### SOURCE EXTRACT
__________________________________________________
The Floating Lien under U.S. Secured Transactions Law and UCC Article 9

The Floating Lien under U.S. Law: UCC Article 9 - secured finance - secured lending - secured credit - security transactions - security interests

1. What is a Floating Lien?

A “floating lien” is a security interest in a shifting pool of collateral – often a business’s inventory or accounts receivable – that covers both current and future assets of the debtor.

In commercial practice, this arrangement is sometimes called a blanket lien when it encumbers virtually all the debtor’s assets​.

Unlike a fixed lien on a specific, unchanging asset, a floating lien moves from one asset to another as the debtor’s collateral changes over time​.

For example, a lender might hold a floating lien on all inventory that a company now owns and will acquire in the future; as the company sells old inventory and acquires new stock, the lien automatically extends to the new inventory.

This mechanism enables businesses to obtain ongoing financing secured by assets that are continuously bought, sold, and replaced, without the need to constantly update or re-negotiate the security agreement.

The concept of the floating lien is primarily governed by Article 9 of the Uniform Commercial Code (UCC), which has been adopted (with minor variations) in every U.S. state. Article 9’s provisions explicitly authorise and regulate floating liens in personal property.

This article provides a brief historical background on floating liens in U.S. law and conducts a statutory analysis of the modern legal framework under UCC Article 9.

Key provisions of Article 9 – including those on after-acquired property, future advances, a debtor’s use of collateral, and rights in proceeds – will be examined to illustrate how modern law embraces the floating lien concept.
__________________________________________________
### WRITTEN INSTRUCTION 1
According to the floating lien extract, what is the arrangement sometimes called when it encumbers virtually all the debtor's assets?
### WRITTEN INSTRUCTION 2
Please scale the rows, beginning at the line that has "Image resolution: width=1120" and stopping after the last row, by repeating those lines with their requests and multiplying every coordinate in the answers by 2.25, rounded to whole numbers with halves going up. Leave out the pictures.
The rows are unrelated to the floating lien extract.
__________________________________________________
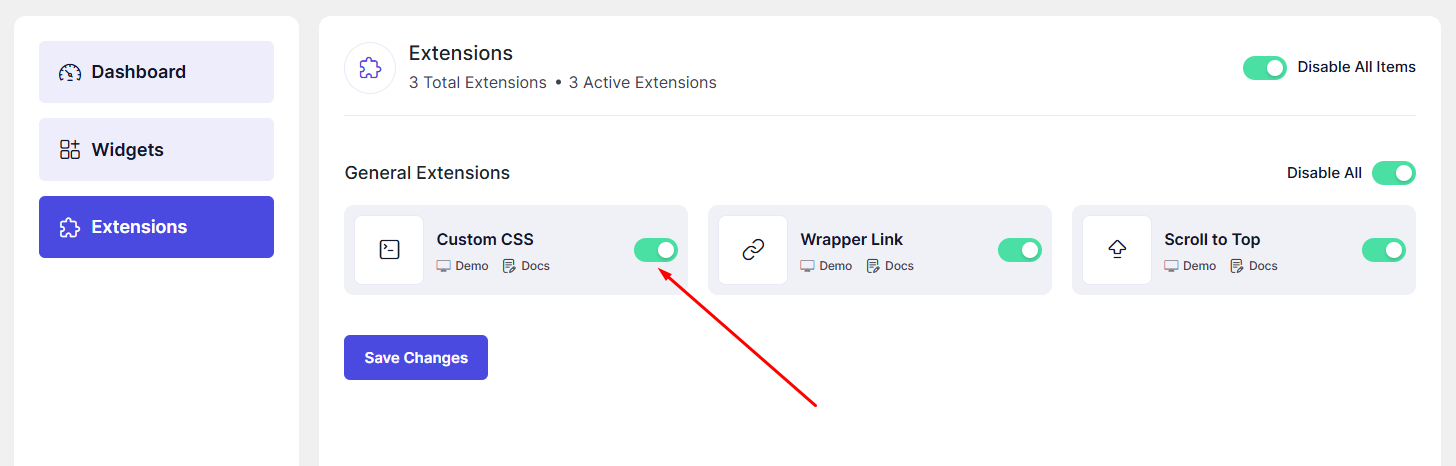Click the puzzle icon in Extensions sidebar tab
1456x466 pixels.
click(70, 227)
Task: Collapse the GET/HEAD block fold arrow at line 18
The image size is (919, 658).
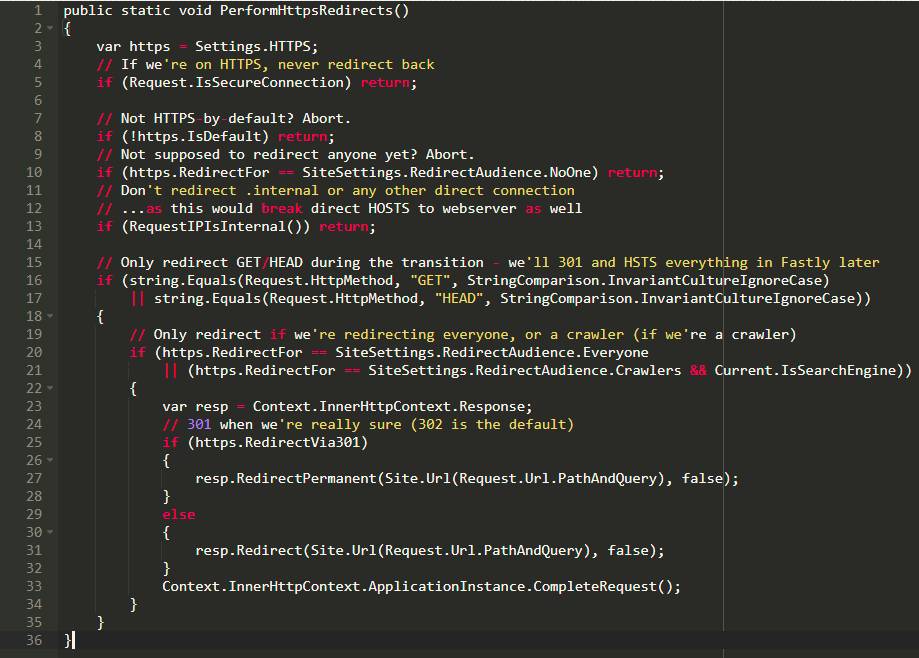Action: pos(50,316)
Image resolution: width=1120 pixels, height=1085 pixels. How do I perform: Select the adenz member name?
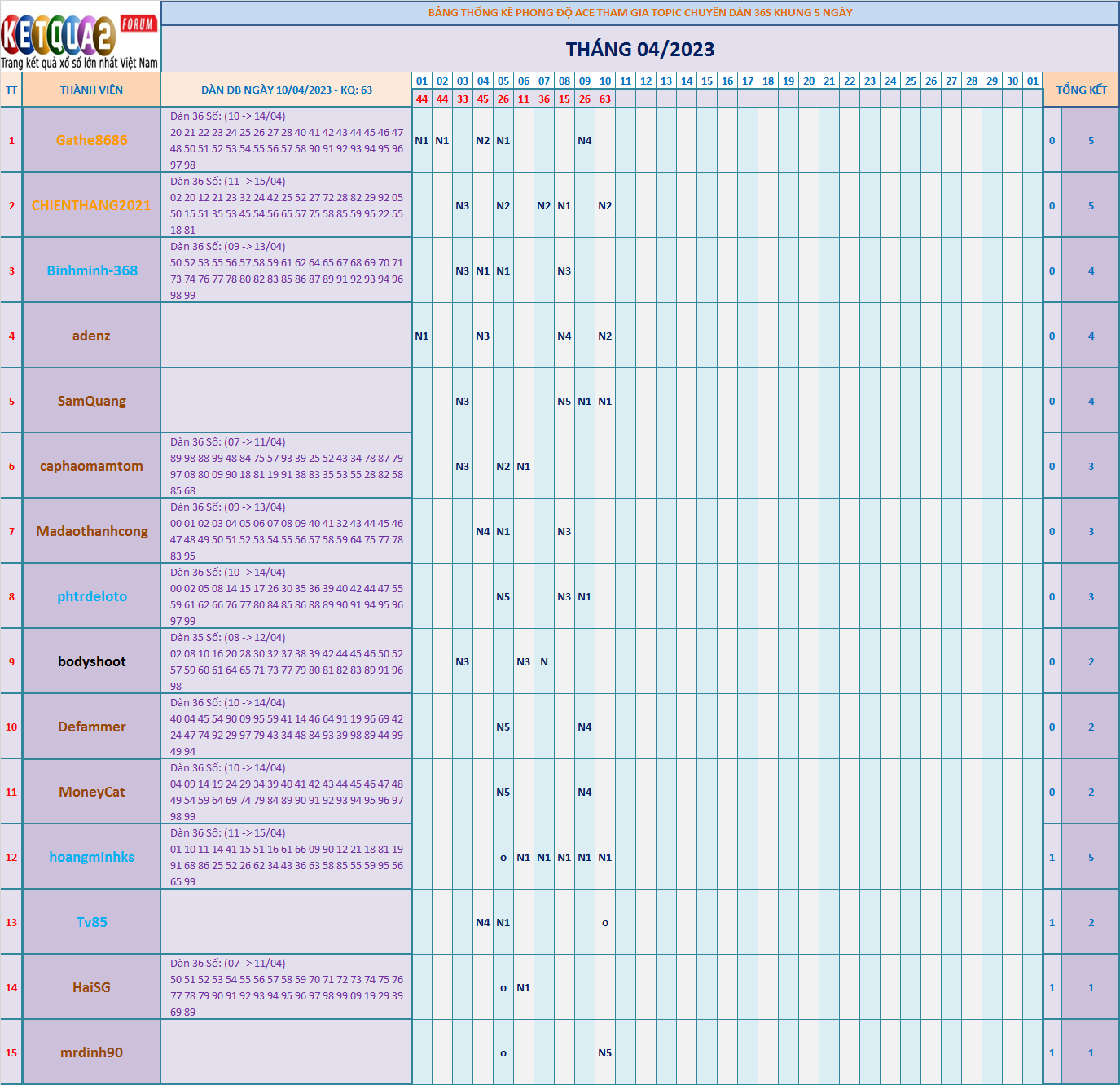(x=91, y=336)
__________________________________________________
### RESPONSE 1
A blanket lien.

### RESPONSE 2
Image resolution: width=1120 pixels, height=1085 pixels. How do I perform: Select the adenz member name?
(x=205, y=756)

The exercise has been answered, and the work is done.